Tell the Montgomery County Council, Tax Demolitions and Fund Affordable Housing!

Montgomery County Council Members Kristin Mink (D-District 5) and Will Jawando (D-At large) have introduced legislation to levy a tax on demolitions and housing expansions to fund social housing in Montgomery County. This legislation applies when a property owner tears down an existing single-family house and replaces the house with a larger house on the same lot. Proceeds from the tax would go to Montgomery County’s Housing Production Fund.

Montgomery County has used the Housing Production Fund to build mixed income, county-owned housing (i.e. social housing) since 2021. Examples of properties developed or under development using this fund include the Laureate at Shady Grove, Hillandale Gateway and Wheaton Gateway. These properties include a mix of market-rate and subsidized, affordable housing. Revenue generated from this bill would be used to build 3,000 new homes.
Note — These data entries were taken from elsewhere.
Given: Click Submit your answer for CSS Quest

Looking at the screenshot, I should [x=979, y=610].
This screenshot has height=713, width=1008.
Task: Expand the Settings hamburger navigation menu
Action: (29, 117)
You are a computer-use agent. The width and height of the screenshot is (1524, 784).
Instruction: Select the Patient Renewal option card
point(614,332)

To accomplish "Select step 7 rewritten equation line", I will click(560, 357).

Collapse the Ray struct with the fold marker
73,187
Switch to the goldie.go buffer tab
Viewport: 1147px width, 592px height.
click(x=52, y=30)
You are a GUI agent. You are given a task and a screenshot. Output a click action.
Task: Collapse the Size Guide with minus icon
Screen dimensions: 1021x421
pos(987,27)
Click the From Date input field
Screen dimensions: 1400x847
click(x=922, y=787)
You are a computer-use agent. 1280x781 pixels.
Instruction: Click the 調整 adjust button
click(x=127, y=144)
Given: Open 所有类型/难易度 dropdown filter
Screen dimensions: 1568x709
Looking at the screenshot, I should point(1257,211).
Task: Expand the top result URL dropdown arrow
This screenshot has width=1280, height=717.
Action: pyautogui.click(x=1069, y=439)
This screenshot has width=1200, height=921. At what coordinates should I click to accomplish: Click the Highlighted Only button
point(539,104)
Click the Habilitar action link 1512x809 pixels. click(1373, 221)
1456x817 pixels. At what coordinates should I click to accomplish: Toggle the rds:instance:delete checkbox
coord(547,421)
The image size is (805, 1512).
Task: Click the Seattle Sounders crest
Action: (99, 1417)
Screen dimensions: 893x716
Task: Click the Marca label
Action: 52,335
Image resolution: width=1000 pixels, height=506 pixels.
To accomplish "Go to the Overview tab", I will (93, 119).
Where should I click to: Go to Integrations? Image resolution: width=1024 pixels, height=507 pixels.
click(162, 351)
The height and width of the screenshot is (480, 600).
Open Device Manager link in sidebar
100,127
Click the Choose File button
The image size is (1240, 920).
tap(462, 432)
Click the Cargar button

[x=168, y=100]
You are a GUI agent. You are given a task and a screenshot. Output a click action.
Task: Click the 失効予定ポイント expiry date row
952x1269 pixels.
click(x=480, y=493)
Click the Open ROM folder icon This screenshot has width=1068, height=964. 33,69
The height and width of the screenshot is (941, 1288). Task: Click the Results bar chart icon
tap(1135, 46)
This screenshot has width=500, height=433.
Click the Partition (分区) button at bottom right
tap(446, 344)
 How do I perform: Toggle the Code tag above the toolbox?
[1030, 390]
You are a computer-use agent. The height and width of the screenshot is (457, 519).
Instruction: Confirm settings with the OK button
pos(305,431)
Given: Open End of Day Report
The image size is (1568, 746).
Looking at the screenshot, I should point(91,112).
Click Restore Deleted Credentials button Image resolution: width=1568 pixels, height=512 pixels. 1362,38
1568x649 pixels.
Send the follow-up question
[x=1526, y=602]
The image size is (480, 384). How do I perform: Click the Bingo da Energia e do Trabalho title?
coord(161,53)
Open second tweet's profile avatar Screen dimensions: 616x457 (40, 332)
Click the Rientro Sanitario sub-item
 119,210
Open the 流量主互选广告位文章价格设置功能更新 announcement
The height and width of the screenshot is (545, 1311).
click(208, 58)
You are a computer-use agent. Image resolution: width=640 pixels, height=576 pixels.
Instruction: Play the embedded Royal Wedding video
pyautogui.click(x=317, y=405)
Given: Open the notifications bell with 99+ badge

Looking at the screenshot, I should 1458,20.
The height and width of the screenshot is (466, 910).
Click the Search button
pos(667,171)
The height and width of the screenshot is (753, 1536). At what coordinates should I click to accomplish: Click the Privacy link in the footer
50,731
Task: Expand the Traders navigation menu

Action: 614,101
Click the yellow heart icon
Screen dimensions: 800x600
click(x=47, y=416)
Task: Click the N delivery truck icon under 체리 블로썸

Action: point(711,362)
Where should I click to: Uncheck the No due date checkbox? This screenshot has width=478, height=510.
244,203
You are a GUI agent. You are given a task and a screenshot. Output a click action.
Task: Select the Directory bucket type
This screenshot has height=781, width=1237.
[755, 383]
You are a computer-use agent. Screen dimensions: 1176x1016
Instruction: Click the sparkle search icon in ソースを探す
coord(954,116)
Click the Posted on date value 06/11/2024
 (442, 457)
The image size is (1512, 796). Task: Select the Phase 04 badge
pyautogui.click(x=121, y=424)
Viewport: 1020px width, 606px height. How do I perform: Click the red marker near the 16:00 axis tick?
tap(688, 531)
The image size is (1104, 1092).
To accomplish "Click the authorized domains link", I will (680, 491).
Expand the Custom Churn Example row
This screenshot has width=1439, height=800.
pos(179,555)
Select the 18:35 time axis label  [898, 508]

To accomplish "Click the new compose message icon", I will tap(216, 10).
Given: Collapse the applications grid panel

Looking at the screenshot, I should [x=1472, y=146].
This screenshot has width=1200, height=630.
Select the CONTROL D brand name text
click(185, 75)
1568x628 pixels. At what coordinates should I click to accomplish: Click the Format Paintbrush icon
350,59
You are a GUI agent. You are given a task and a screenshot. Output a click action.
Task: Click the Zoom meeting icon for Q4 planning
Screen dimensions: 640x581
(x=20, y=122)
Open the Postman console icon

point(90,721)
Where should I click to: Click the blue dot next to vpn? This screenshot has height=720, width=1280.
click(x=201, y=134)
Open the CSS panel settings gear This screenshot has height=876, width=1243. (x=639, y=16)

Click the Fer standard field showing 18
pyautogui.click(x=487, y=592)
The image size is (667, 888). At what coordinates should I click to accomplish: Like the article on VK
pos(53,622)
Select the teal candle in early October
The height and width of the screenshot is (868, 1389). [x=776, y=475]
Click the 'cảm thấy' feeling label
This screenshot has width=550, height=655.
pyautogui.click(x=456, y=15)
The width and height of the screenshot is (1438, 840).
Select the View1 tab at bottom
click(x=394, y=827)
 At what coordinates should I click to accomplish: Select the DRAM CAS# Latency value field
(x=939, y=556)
The Montgomery County Council’s legislative analysts have determined that the bill would have a positive impact on climate, racial equity and economic activity. The bill would primarily impact homebuyers and developers in Bethesda, Chevy Chase and Potomac, the wealthiest parts of the county.

Use this action alert to ask your county council members to support the bill!

The Montgomery County League of Women Voters and the Montgomery County Community Action Board have supported this legislation through written testimony.


Frequently Asked Questions:

Will this bill apply to dilapidated or condemned housing?

The tax in this bill does not apply to housing if it is condemned. The bill also includes exemptions if the housing is destroyed by an “act of god,” if the housing is converted to a moderately priced dwelling unit, if the demolition is initiated for medically necessary adjustments, or if the owner agrees to live in the housing as their primary residence for five years.

Has this policy been tried elsewhere? What were the impacts?

This proposal is modelled after a similar policy that has been in effect in Evanston, IL since April 2006. The revenue collected from the demolition tax has contributed to that city’s affordable housing fund for nearly twenty years.

Will this tax stop developers from building housing?

According to the Montgomery County Office of Legislative Oversight, “[Bill 5-25] is unlikely to deter substantial private sector capital investment in this sub-sector,” referring to the ability of private developers to continue building in the County. Additionally, this tax does not apply to the construction of new housing stock.